Kłuskiewicz stressed that Netflix CEE’s goal “first and foremost” with shows like Heweliusz, High Water and Lead Children is to please local audiences, before thinking about whether projects break out globally, in a similar vein to generation-defining, authentic hits like Squid Game that ushered in a new era of viewing to non-English language shows. Reaching audiences outside of CEE is “not the goal per se, and we want to connect local viewers with local stories,” he added. “If a story travels then it is because of the quality and power of the storytelling.”
He recalls an anecdote that made him smile about one of the stars of Polish action movie Lesson Plan, who was stopped by a cop during vacation in Argentina before realizing the cop was a Lesson Plan fan and simply wanted to take a picture.

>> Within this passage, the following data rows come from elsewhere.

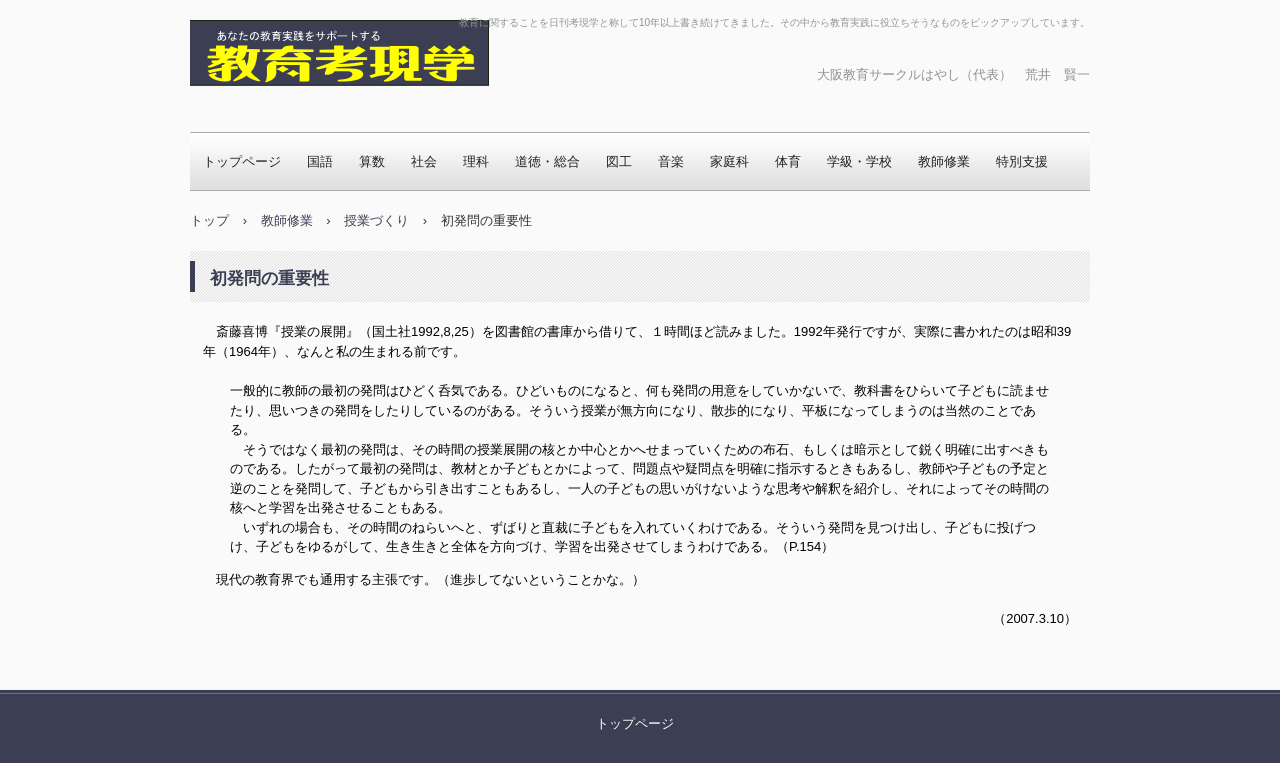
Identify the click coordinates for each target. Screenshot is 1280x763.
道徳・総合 (547, 161)
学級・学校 (859, 161)
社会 (424, 161)
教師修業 (944, 161)
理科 (476, 161)
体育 (788, 161)
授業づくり (376, 220)
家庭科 (729, 161)
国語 (320, 161)
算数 (372, 161)
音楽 (671, 161)
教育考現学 (255, 105)
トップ (209, 220)
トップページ (242, 161)
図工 (619, 161)
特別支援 (1022, 161)
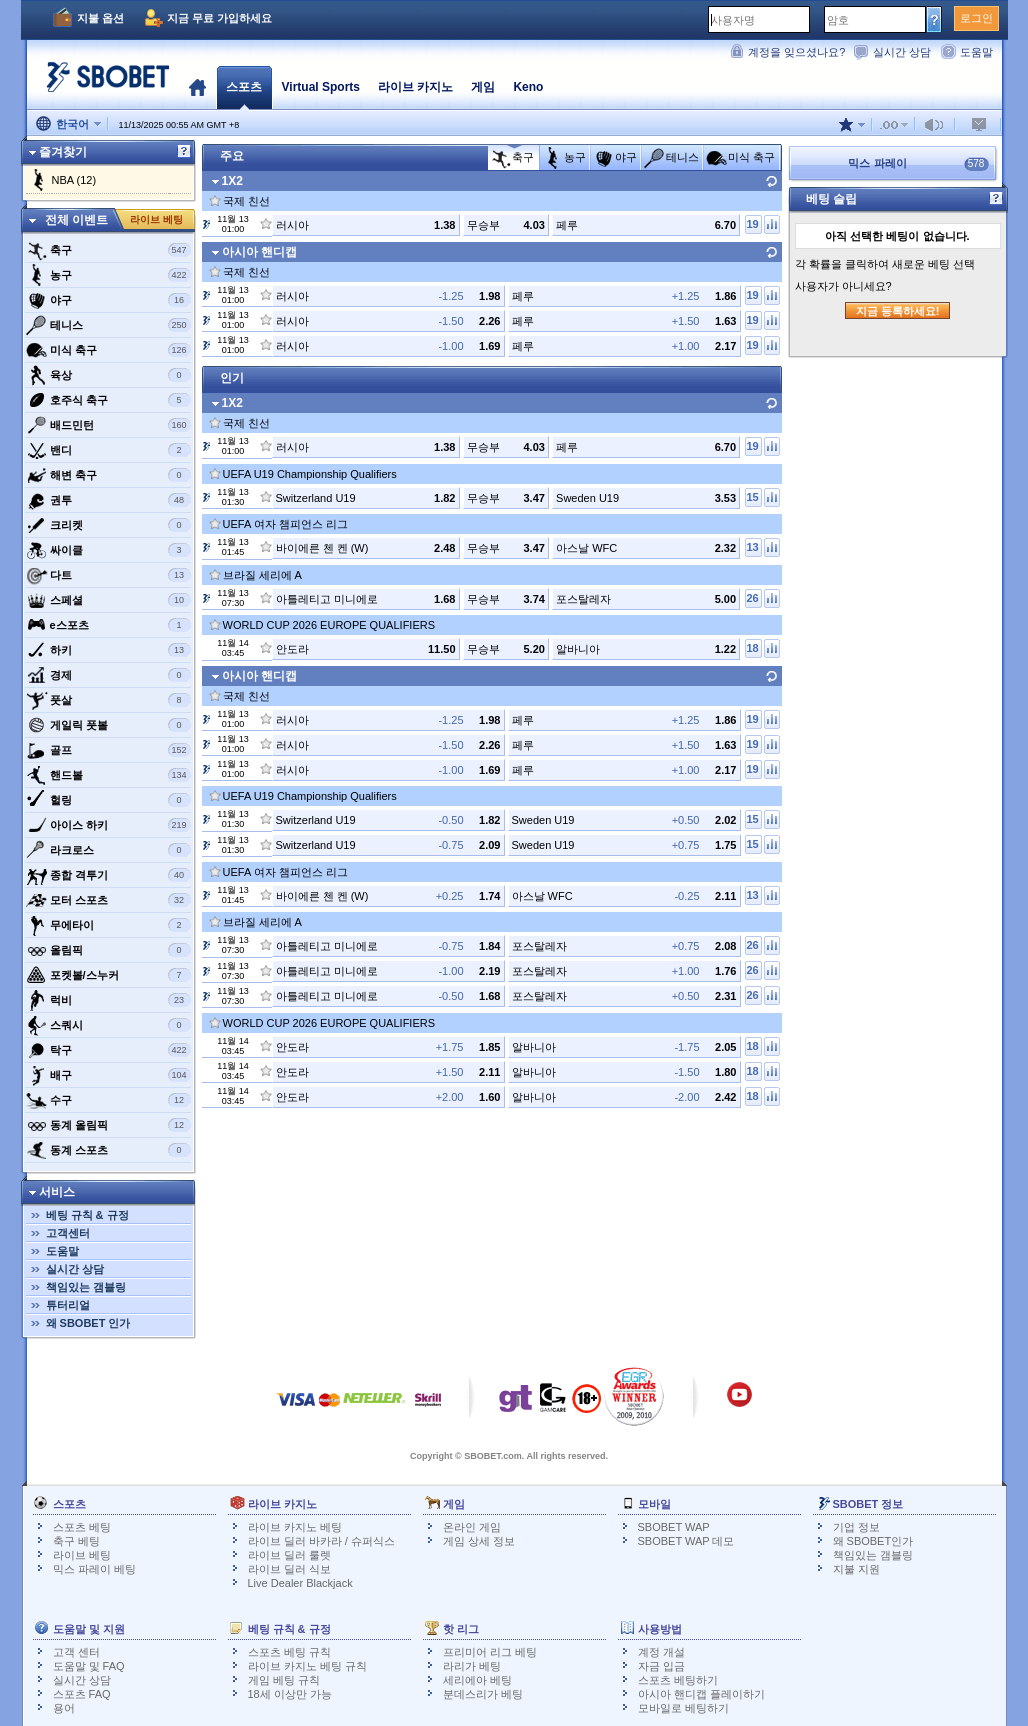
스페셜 (108, 600)
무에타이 (108, 925)
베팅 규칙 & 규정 (87, 1215)
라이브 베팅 (156, 219)
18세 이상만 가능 (290, 1694)
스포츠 (244, 87)
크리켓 (108, 525)
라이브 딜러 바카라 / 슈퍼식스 (321, 1541)
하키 (108, 650)
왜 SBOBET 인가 (88, 1323)
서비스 (57, 1192)
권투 (108, 500)
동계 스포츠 (108, 1150)
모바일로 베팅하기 (683, 1708)
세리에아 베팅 (477, 1680)
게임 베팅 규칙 (284, 1680)
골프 (108, 750)
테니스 (108, 325)
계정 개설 (661, 1652)
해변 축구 (108, 475)
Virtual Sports (321, 87)
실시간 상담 (902, 52)
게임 (483, 87)
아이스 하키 (108, 825)
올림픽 (108, 950)
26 (752, 598)
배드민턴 (108, 425)
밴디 (108, 450)
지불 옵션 (100, 18)
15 (752, 497)
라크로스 (108, 850)
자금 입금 (661, 1666)
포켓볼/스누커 (108, 975)
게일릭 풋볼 (108, 725)
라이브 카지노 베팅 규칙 (307, 1666)
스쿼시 (108, 1025)
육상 (108, 375)
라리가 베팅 (472, 1666)
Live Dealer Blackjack (300, 1583)
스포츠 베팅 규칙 (289, 1652)
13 (752, 547)
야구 (108, 300)
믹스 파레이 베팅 (94, 1569)
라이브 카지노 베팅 (295, 1527)
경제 (108, 675)
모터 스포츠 (108, 900)
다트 (108, 575)
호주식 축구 (108, 400)
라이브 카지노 (415, 87)
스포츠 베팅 (82, 1527)
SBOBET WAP (674, 1527)
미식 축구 (108, 350)
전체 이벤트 (76, 220)
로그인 (976, 18)
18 (752, 648)
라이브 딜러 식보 (289, 1569)
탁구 (108, 1050)
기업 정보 (856, 1527)
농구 (108, 275)
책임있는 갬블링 (86, 1287)
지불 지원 (856, 1569)
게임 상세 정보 (479, 1541)
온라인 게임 (472, 1527)
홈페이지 (197, 87)
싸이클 (108, 550)
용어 (64, 1708)
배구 (108, 1075)
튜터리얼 (68, 1305)
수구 (108, 1100)
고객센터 (68, 1233)
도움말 (976, 52)
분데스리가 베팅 (483, 1694)
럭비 (108, 1000)
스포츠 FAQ (82, 1694)
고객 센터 (76, 1652)
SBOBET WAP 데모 (686, 1541)
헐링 (108, 800)
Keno (528, 87)
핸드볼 (108, 775)
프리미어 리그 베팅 (490, 1652)
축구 (108, 250)
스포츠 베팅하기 (678, 1680)
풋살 (108, 700)
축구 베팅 (76, 1541)
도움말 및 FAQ (89, 1666)
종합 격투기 (108, 875)
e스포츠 (108, 625)
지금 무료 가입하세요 (219, 18)
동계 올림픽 (108, 1125)
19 (752, 224)
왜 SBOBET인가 (873, 1541)
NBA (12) (74, 180)
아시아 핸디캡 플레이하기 (701, 1694)
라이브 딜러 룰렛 (289, 1555)
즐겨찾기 (63, 152)
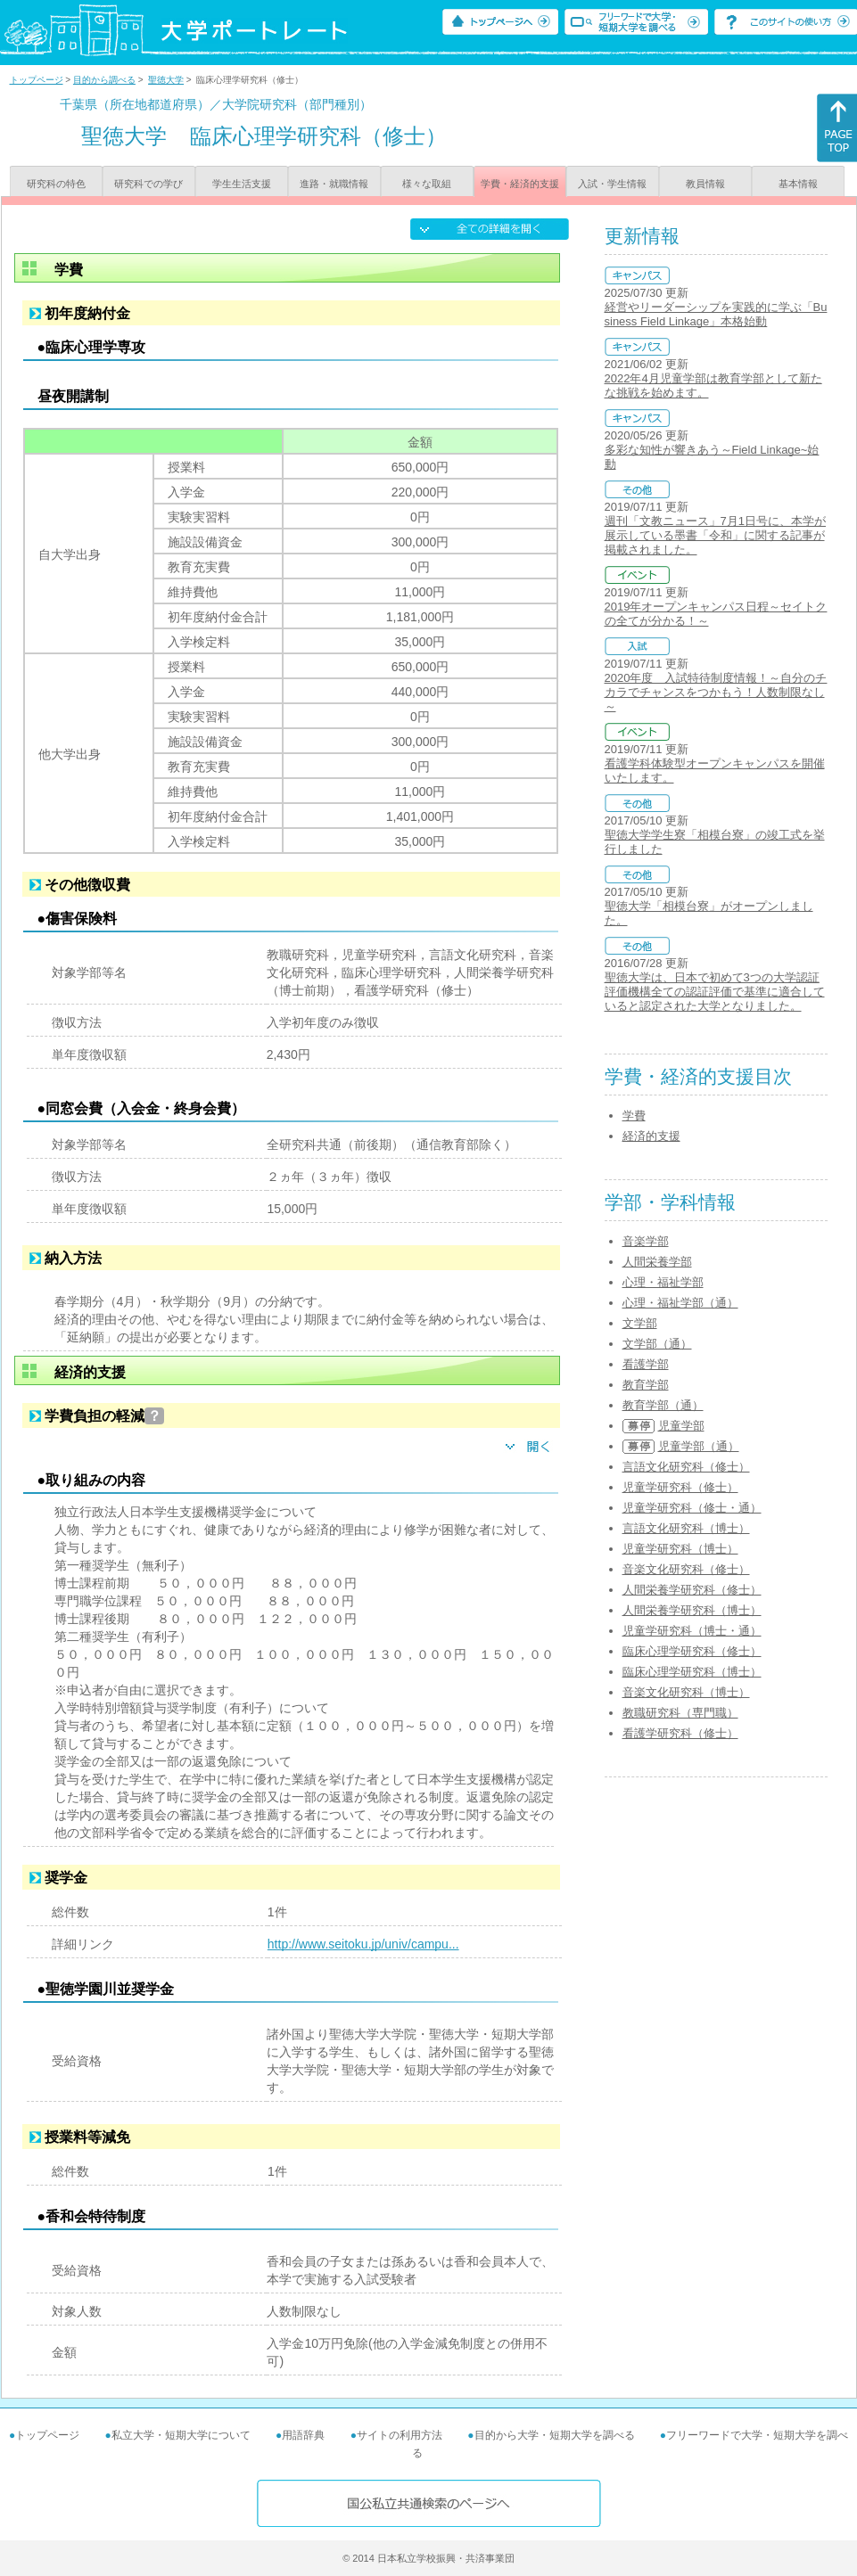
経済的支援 (651, 1136)
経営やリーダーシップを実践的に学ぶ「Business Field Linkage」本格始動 (716, 314)
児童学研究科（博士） (680, 1548)
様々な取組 (426, 183)
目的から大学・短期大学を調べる (554, 2435)
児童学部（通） (698, 1446)
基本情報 (798, 183)
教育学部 (645, 1384)
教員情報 (705, 183)
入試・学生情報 (612, 183)
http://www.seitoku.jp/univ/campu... (363, 1944)
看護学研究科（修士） (680, 1733)
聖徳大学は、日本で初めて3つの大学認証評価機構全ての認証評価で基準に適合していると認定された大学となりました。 (715, 992)
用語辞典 (303, 2435)
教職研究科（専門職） (680, 1712)
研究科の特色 (56, 183)
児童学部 (681, 1425)
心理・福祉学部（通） (680, 1302)
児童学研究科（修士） (680, 1487)
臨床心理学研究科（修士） (692, 1651)
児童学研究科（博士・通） (692, 1630)
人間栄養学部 (657, 1261)
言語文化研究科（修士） (686, 1466)
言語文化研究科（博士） (686, 1528)
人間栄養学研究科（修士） (692, 1589)
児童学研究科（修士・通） (692, 1507)
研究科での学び (148, 183)
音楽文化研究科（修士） (686, 1569)
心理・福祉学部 (663, 1282)
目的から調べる (104, 80)
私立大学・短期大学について (181, 2435)
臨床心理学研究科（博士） (692, 1671)
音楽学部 (645, 1241)
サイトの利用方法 (399, 2435)
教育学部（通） (663, 1405)
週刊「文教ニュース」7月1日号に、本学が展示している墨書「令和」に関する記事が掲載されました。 (715, 535)
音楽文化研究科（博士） (686, 1692)
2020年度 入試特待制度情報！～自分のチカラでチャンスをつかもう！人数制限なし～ (716, 692)
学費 (634, 1115)
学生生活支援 (241, 183)
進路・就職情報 (334, 183)
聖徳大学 (166, 80)
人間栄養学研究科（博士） (692, 1610)
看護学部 (645, 1364)
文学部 (639, 1323)
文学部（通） (657, 1343)
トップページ (36, 80)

High-octane TV shows, factual drama and movies along with romcoms and unscripted formats comprise a core part of Kłuskiewicz’s strategy, he said, floating that committed Netflix subs tend to watch around six genres each. Romcoms are a way of leaning into the full diversity of Poland, Kłuskiewicz explained, as he pointed out that they gift an opportunity to set Polish stories outside of Warsaw, in cities like Kraków and Wrocław.
Those stories have started travelling better to other nations in the CEE region like the Czech Republic and Romania, according to Kłuskiewicz, who cited projects like High Water and sports movie Boxer. “There was a belief that CEE content didn’t travel [to other CEE countries] for many years but we now see that this is less strong,” he added. “CEE has a common mutual history so we can understand each other and certain stories can resonate.”
Kłuskiewicz is responsible for licensing to the other CEE nations but he said there are no plans to commission originals from those countries at present. “The goal is to build a big story in Poland and if it resonates in Romania then that is an additional win,” he added.